Directive A:
Reproduce the lines of the listing exactly as they appear, starting at the line that contains "Where should I click to: Click the north" and ending at the line that contains "click(91, 22)", with both of those lines included.

Source passage:
************
The Bridge to Magic
The Sundered Web Book 1
by Alex Thornbury
Genre: YA Dark Dystopian Fantasy
2022 Royal Dragonfly Award Winner for Science Fiction/Fantasy
"This is dark fantasy at its best ... "—The Book Commentary
A gripping, award-winning debut for lovers of traditional high fantasy, set in the dying world where humanity is likened to weakness, and the only path to salvation is the same path which might lead to death.
The Blight. The end of Mankind. The Bridge that may be salvation or the final betrayal.
In this grimdark fantasy, Elika, an orphan on Terren's streets, hates and fears the bridge that spans the great chasm to the Deadlands. Like everyone else, she clings to the hope that purging every lingering echo of magic from the world can stop the Blight.
Then she discovers that magic is hiding within her, and through her it seeks to enact the will of its own. Everything Elika knew about her past shatters, as long-buried secrets about her true birth emerge. Accused of being a mage, many doubt her loyalties. Her gang turns against her. The one man she thought she could trust and love, abandons her. Elika must soon decide: Either destroy the magic inside her or cross the bridge to her own uncertain end. But what awaits them in the Deadlands where the enemy of mankind roams wild? Her future or her end?
************
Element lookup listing
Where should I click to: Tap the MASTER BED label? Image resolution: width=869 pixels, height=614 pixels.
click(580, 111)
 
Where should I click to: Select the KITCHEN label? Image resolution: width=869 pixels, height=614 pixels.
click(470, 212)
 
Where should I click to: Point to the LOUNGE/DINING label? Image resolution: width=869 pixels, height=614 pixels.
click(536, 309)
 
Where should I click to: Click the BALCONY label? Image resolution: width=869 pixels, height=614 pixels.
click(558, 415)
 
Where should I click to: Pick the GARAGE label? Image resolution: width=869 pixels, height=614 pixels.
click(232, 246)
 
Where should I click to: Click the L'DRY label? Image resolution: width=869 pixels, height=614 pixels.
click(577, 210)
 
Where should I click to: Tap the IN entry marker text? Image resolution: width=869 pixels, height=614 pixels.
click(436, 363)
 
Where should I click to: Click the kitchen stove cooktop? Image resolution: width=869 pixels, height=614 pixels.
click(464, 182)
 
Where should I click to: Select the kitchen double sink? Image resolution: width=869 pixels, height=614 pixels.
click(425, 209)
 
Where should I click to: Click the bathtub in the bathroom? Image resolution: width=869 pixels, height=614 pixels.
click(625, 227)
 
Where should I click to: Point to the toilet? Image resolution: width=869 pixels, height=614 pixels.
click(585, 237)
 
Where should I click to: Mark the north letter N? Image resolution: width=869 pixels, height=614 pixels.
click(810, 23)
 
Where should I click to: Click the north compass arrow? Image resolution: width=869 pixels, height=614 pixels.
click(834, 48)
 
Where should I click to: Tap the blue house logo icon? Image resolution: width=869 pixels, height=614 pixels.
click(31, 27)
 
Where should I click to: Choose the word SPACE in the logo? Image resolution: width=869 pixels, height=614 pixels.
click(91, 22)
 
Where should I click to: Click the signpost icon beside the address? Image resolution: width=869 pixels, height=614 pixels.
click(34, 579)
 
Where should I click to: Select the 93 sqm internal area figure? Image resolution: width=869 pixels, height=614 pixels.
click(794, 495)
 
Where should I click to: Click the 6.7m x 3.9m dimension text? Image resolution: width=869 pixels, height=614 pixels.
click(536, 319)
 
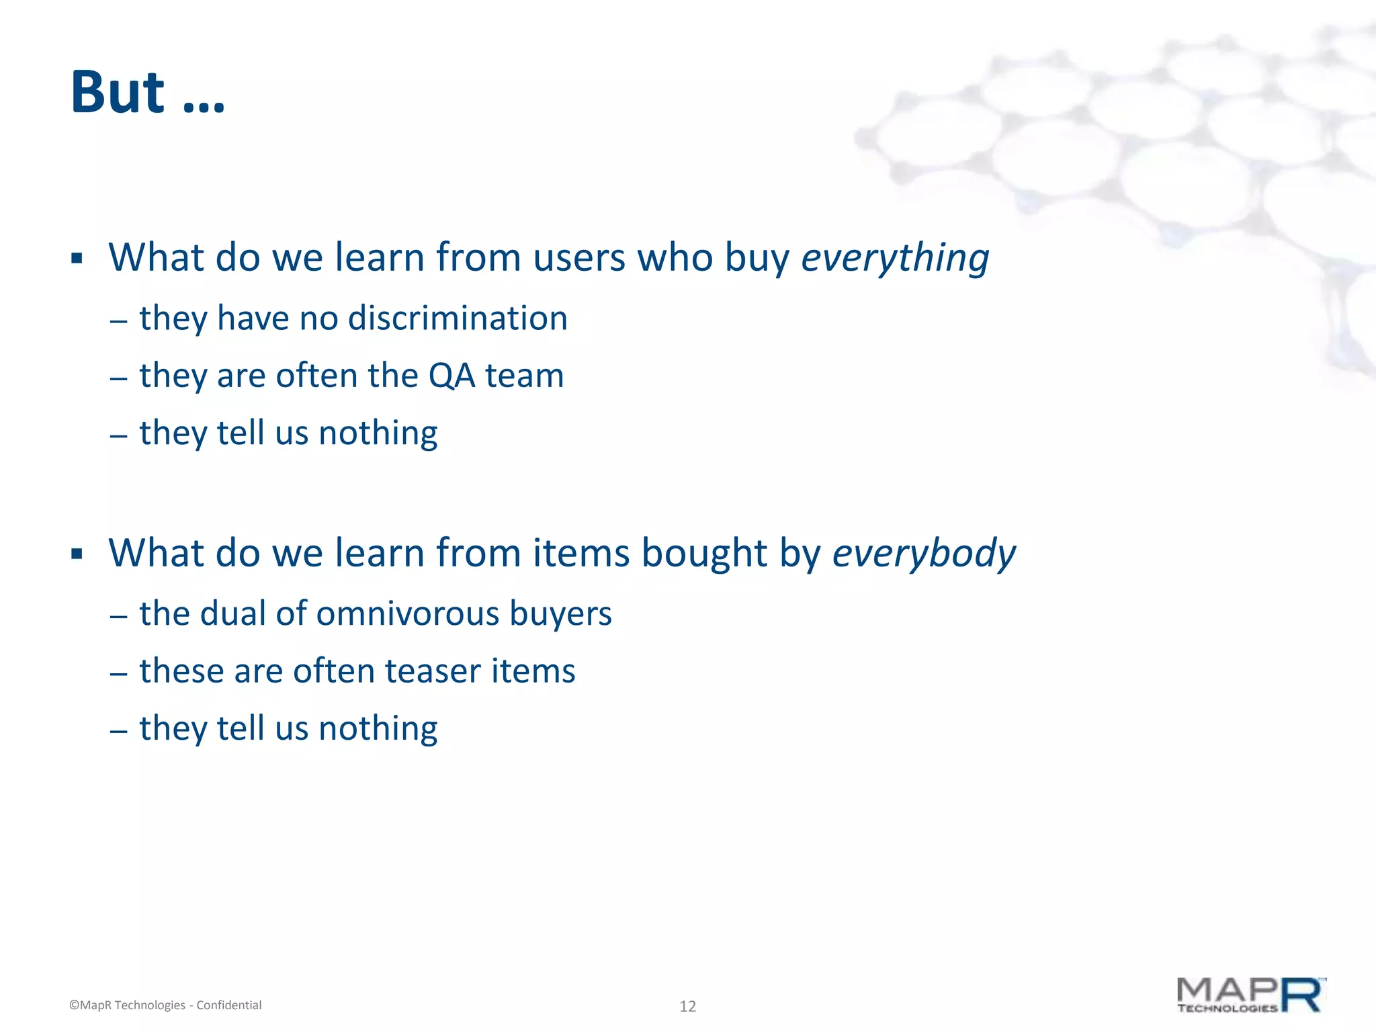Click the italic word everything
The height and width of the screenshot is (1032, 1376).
click(x=895, y=258)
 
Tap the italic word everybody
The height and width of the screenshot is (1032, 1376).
click(x=924, y=554)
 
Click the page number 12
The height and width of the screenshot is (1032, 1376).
click(x=687, y=1006)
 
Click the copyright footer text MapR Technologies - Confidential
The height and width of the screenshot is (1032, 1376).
click(x=165, y=1005)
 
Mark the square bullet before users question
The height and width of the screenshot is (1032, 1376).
click(x=77, y=259)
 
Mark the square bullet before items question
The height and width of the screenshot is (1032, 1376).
click(x=77, y=554)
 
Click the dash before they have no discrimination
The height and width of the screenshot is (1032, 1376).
click(x=118, y=320)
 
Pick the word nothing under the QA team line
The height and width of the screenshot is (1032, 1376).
click(x=378, y=433)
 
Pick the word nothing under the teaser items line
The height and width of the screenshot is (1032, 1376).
click(x=378, y=729)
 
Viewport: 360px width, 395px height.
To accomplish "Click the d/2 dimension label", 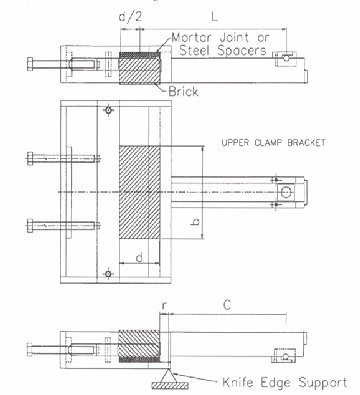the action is click(130, 17).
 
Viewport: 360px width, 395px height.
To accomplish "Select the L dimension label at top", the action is click(214, 16).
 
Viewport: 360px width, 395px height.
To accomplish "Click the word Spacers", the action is click(242, 50).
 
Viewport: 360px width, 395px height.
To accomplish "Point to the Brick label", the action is click(183, 91).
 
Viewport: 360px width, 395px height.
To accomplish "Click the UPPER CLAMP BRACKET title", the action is click(273, 143).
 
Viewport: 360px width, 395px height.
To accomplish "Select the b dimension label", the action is click(196, 221).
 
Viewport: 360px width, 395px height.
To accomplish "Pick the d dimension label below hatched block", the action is click(139, 257).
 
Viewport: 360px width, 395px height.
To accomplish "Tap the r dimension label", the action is click(164, 305).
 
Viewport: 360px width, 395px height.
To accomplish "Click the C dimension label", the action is click(227, 305).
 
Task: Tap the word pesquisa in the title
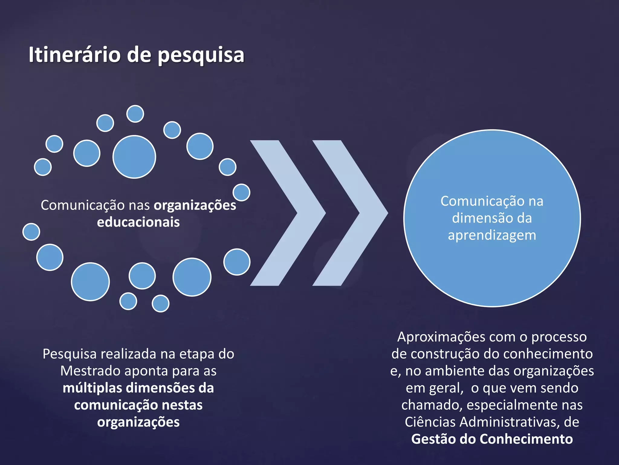point(201,56)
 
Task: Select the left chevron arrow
point(287,213)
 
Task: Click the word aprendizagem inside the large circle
point(492,236)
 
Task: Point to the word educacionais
point(138,222)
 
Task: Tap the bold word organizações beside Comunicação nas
point(195,206)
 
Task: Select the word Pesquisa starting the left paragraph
point(70,354)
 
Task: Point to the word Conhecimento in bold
point(526,439)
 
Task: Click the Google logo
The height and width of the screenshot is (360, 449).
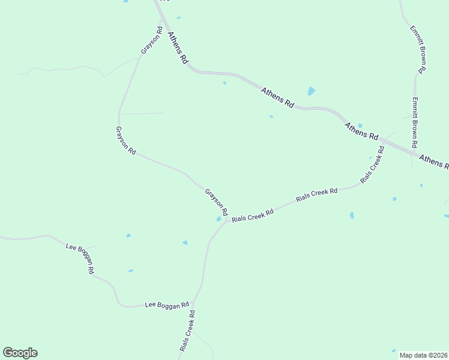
************
Directive B:
According to the book description, why do Elika and everyone else want every lingering echo of magic purged from the world?

Correct output A:
Where should I click to: Click the north compass arrow? Image resolution: width=869 pixels, height=614 pixels.
click(834, 48)
 
Where should I click to: Tap the blue house logo icon? Image resolution: width=869 pixels, height=614 pixels.
click(31, 27)
 
Where should I click to: Choose the word SPACE in the logo? Image resolution: width=869 pixels, height=614 pixels.
click(91, 22)

Correct output B:
They cling to the hope that purging every lingering echo of magic from the world can stop the Blight.